(Task requirements): Copy every line of the data in which the word "computer" occurs.

::: Dataset extract :::

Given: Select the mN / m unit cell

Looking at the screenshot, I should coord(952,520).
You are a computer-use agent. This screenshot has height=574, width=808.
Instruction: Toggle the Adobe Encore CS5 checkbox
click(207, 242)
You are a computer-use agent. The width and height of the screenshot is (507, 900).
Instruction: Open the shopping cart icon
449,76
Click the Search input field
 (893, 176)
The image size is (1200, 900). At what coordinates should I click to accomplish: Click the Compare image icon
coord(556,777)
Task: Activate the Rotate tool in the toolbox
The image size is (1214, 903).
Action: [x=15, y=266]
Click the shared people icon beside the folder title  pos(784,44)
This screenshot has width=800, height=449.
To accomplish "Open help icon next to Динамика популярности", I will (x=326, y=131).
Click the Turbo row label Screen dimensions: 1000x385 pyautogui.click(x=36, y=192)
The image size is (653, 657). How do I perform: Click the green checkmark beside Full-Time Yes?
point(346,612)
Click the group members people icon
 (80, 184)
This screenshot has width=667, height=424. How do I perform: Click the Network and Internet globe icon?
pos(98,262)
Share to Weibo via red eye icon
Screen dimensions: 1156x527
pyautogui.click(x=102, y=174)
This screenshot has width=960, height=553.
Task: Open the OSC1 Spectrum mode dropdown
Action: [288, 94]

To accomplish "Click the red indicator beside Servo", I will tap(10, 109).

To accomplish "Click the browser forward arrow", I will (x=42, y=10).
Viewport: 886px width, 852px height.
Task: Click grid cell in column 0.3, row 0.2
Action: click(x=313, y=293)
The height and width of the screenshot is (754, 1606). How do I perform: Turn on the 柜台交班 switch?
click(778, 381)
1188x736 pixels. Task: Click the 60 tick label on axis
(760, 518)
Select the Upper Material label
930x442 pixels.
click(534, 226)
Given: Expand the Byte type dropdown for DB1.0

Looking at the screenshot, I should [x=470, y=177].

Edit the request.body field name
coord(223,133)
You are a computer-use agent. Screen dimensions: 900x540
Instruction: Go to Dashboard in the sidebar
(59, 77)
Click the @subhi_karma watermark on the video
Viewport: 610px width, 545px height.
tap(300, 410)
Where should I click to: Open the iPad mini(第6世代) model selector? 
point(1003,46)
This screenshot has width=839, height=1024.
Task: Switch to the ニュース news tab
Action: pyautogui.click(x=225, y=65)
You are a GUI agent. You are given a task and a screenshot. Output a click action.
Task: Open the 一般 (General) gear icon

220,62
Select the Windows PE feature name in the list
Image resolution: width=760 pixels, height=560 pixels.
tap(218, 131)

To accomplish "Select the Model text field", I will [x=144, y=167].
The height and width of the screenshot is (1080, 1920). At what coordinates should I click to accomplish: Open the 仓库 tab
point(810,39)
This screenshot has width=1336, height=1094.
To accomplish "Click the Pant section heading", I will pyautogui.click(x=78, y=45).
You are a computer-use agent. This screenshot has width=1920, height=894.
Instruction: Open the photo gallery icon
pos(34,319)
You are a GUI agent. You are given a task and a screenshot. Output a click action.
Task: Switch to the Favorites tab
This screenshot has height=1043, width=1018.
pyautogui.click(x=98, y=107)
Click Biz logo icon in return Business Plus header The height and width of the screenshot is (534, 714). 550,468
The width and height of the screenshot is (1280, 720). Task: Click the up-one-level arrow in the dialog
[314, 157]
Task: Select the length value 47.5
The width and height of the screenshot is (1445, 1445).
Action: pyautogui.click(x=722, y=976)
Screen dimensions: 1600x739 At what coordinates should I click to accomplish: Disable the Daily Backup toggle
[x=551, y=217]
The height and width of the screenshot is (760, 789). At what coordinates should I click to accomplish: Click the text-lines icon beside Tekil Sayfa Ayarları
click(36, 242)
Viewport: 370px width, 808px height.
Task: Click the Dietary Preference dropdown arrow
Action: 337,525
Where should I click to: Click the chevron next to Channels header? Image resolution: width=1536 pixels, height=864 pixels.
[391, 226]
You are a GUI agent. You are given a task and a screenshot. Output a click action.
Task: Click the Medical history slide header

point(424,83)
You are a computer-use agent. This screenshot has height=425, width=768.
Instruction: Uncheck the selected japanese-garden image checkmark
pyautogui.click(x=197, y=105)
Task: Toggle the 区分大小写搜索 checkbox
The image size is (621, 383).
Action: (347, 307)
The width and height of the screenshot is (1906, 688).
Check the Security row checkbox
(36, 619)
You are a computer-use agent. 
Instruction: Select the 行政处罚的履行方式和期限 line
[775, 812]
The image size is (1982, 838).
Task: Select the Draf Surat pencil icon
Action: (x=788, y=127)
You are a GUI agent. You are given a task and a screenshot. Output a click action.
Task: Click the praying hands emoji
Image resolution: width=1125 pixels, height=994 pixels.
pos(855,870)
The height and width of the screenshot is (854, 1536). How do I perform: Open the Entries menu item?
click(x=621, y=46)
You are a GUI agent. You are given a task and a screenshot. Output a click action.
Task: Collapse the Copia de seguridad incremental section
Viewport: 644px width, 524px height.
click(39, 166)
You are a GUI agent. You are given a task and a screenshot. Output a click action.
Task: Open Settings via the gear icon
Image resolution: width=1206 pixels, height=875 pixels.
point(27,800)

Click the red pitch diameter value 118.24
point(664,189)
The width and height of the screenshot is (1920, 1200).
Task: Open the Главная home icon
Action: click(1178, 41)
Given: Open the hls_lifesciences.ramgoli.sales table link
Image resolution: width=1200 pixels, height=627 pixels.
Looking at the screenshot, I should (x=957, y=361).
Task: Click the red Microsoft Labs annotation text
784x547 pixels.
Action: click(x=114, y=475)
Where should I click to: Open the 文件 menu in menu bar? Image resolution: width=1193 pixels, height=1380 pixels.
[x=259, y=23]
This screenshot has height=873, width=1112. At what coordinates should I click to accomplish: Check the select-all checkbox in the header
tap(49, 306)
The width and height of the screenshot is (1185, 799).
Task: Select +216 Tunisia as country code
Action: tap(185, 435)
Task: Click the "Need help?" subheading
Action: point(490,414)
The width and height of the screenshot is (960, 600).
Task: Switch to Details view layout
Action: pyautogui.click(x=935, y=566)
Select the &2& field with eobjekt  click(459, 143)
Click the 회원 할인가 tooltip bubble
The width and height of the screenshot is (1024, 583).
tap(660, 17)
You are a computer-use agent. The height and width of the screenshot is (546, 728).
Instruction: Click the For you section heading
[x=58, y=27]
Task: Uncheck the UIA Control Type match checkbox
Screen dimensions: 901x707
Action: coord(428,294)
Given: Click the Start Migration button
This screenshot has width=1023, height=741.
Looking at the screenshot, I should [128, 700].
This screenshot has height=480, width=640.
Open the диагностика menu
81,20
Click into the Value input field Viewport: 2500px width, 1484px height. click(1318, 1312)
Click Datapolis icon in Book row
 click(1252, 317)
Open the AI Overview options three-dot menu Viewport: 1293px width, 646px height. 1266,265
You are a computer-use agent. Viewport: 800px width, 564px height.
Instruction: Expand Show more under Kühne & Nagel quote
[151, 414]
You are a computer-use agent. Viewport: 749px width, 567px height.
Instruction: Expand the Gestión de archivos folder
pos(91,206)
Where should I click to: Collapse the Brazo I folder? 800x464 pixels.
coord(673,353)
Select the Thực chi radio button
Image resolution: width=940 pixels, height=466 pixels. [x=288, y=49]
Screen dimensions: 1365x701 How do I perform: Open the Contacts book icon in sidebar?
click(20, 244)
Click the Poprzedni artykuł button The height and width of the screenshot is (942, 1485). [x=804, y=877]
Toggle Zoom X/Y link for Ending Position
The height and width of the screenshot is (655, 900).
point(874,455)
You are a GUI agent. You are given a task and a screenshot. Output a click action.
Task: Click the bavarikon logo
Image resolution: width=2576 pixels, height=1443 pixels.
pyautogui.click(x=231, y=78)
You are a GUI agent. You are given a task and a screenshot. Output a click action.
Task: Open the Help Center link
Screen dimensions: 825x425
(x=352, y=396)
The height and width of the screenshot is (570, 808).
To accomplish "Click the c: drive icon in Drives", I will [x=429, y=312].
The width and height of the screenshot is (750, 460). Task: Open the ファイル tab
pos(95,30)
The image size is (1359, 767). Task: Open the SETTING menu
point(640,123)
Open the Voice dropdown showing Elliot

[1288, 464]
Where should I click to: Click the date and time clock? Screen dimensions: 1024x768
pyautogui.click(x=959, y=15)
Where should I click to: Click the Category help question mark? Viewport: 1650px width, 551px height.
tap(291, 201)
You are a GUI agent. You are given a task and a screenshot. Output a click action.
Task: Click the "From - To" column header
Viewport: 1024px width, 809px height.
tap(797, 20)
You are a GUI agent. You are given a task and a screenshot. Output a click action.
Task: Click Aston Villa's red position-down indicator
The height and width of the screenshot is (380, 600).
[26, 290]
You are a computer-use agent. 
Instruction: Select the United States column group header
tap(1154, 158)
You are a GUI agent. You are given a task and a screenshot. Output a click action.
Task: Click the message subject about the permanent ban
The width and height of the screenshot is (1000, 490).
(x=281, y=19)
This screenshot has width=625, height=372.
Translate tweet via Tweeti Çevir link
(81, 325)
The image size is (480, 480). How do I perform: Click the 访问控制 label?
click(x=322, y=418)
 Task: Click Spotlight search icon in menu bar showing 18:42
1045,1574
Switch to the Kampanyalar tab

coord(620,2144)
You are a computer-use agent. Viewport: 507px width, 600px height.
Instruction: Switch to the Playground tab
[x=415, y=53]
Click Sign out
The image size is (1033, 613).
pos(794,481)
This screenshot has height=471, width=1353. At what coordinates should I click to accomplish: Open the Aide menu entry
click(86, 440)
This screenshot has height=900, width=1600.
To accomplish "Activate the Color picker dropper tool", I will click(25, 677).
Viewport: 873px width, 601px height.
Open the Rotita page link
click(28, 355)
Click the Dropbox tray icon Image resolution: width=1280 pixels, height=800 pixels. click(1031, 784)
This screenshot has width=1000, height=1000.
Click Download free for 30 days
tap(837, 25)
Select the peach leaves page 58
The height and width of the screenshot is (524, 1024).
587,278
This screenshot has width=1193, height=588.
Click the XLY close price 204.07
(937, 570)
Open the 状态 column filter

:::

(Task output):
You are a computer-use agent. This screenshot has height=574, width=808.
You are a computer-use agent. The width and height of the screenshot is (507, 900).
You are a computer-use agent. Screen dimensions: 900x540
You are a computer-use agent. This screenshot has width=1920, height=894.
You are a computer-use agent. This screenshot has height=425, width=768.
You are a computer-use agent. 
You are a computer-use agent. The height and width of the screenshot is (546, 728).
You are a computer-use agent. Viewport: 800px width, 564px height.
You are a computer-use agent. Viewport: 749px width, 567px height.
You are a computer-use agent. 
You are a computer-use agent. Viewport: 507px width, 600px height.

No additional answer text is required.